Assim, milhares de usuários acessando ao mesmo tempo vão abrir uma única conexão com o banco de dados para persistir os dados de uso.

Mas como fazer isso?

Preciso acumular os dados em algum lugar temporátio para depois processá-los.

E se eu usasse o Memcached pra isso?

Estou usando esse serviço para “cachear” as coisas que são lidas, mas e se eu usasse ele para gravar dados temporários também?

Bora tentar, afinal, já estou pagando pelo serviço mesmo. E se não der certo, penso em outra solução.

Na prática eu fiz assim…

Memcached é um banco tipo chave-valor, então gravo uma chave de identificação específica com uma lista de dados relacionados ao uso dos leitores.

'read_data_0': [
    {
        'user_pk': 10234,
        'content_object_pk': 4321,
        ... 
    }
]

De tempos em tempos um script agendado persiste estes dados no banco de dados relacional usando uma operação bulk.

Claro que isso gera concorrência, já que enquanto um bloco de dados esta sendo processado ele tem que ficar bloqueado para novos dados.

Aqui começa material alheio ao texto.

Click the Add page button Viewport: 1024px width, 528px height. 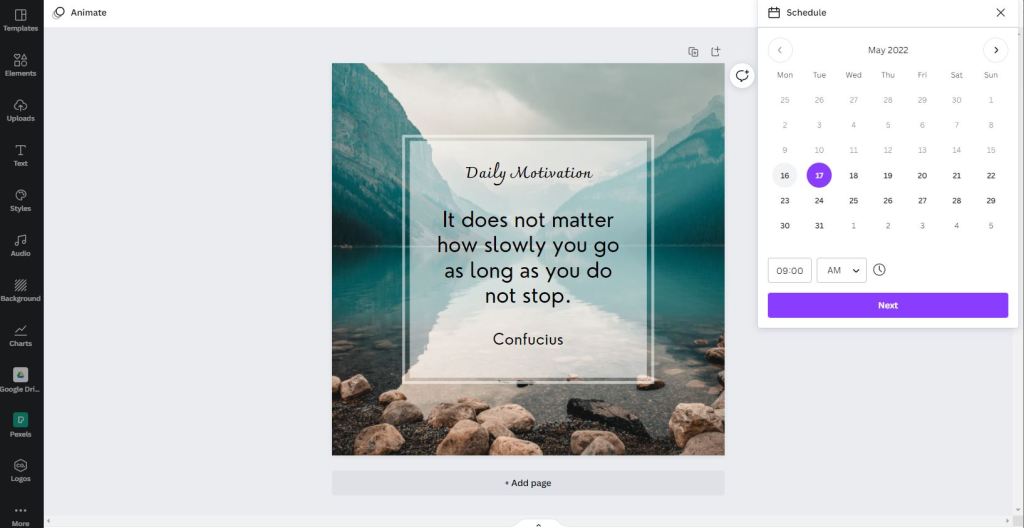point(528,483)
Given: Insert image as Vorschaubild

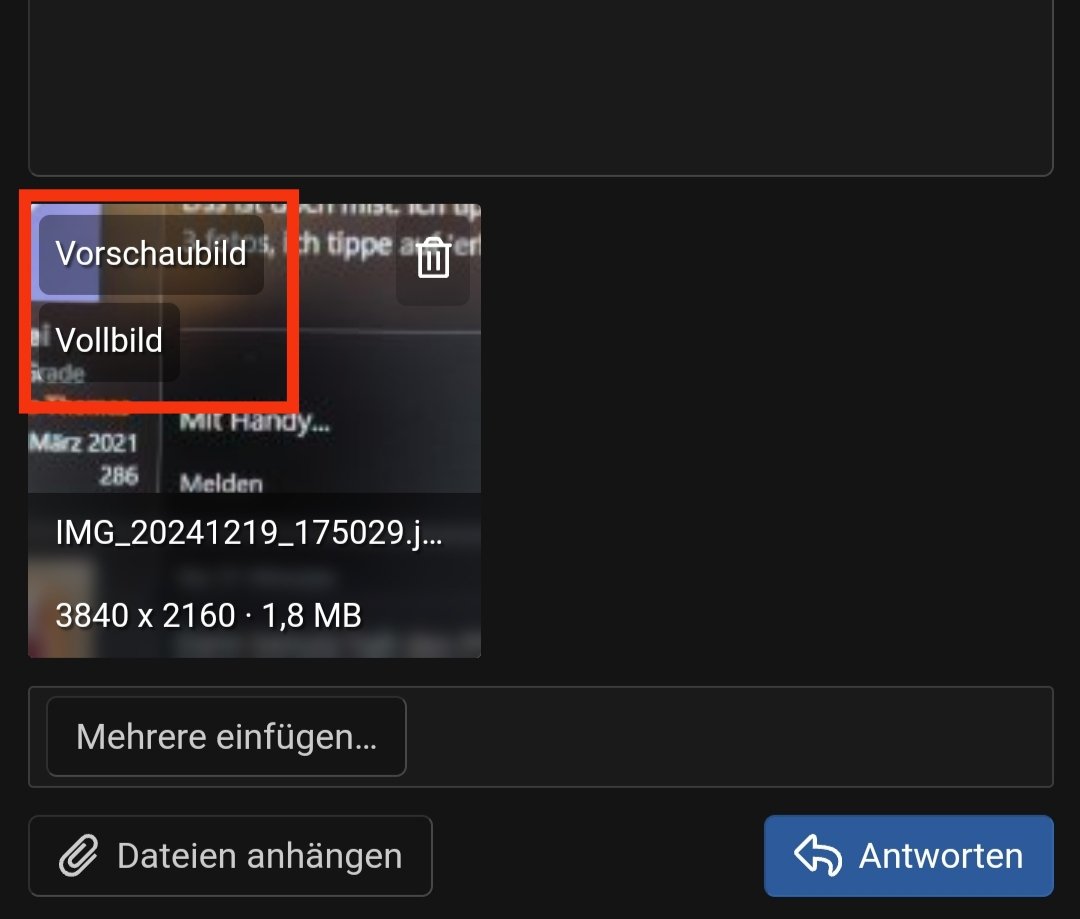Looking at the screenshot, I should point(151,254).
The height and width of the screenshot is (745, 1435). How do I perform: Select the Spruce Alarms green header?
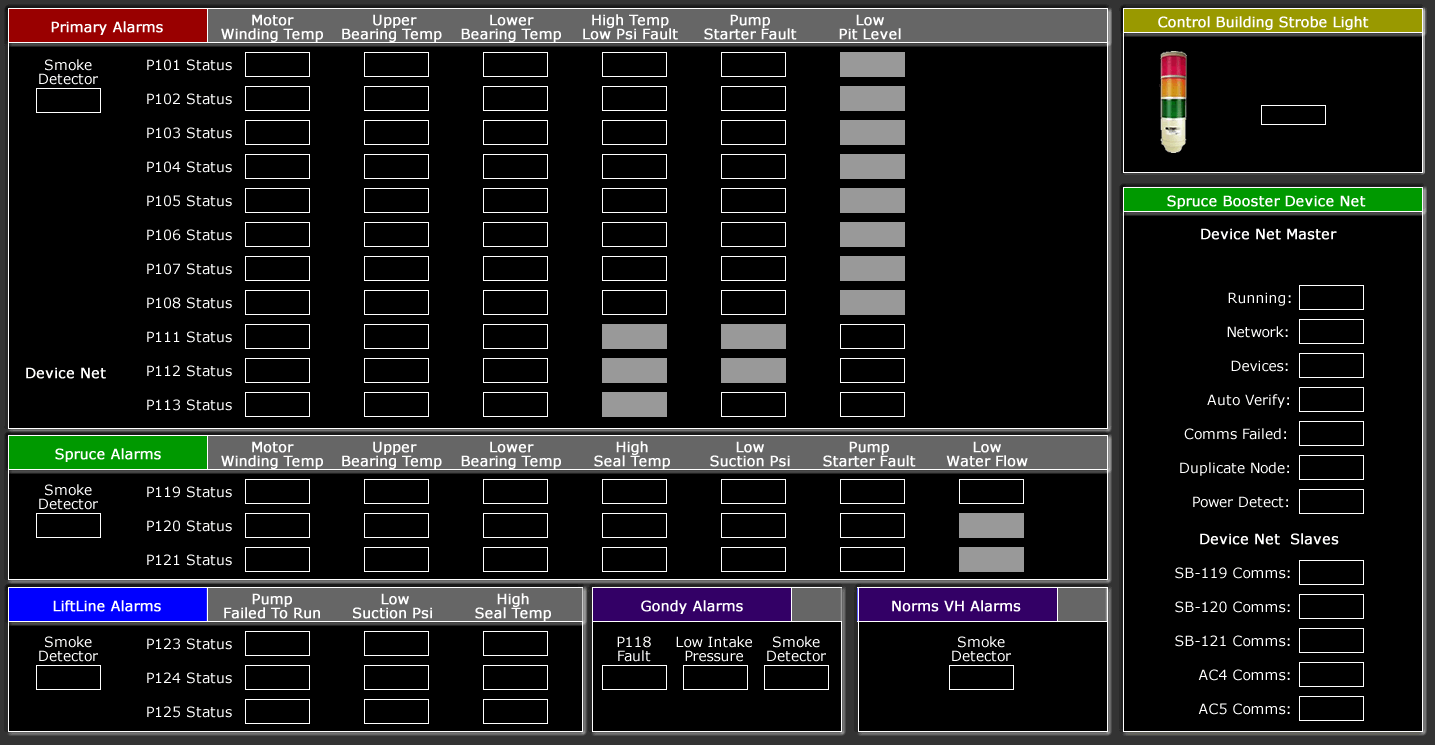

Para lidar com isso, enquanto um bloco está sendo processado ele tem um “status” que não permite que mais dados sejam registrados nele e o endpoint que grava os dados de uso se vira para abrir um novo bloco ou encontrar um que ainda não começou a ser processado para acomodar os dados temporários.

'read_data_0': 'processing'
'read_data_1: [
    {
        'user_pk': 7263,
        'content_object_pk': 7273,
        ... 
    }
]

Deu muito certo.

Uma solução ultra-simples e que não adicionou NENHUM custo novo para a operação da plataforma.

E sabe o que mais?

Mesmo com o declínio do hype de Sense Life, continuamos com 400% mais usuários acessando nossa plataforma todo dia do que tínhamos no horário de pico antes.

Ainda assim, a Fliptru tá voando. Sem lentidão.

Otimização de baixo-custo feita com sucesso!

Conclusão

Bom, esse é o resultado final do caso da viraliação de Sense Life na Fliptru no Google Analytics.

Uau, cem mil pessoas usando minha aplicação… nunca imaginei isso acontecendo.

Agora que achei uma solução para otimizar a platsaforma, estou super feliz com tudo isso que aconteceu.

Aprendi muita coisa sobre caching e performance.

O estresse valeu a experiência e o resultado final.

Agora, bola pra frente e bora continuar levando a Fliptru além dos seus limites.

Obrigado por ler até aqui e até a próxima!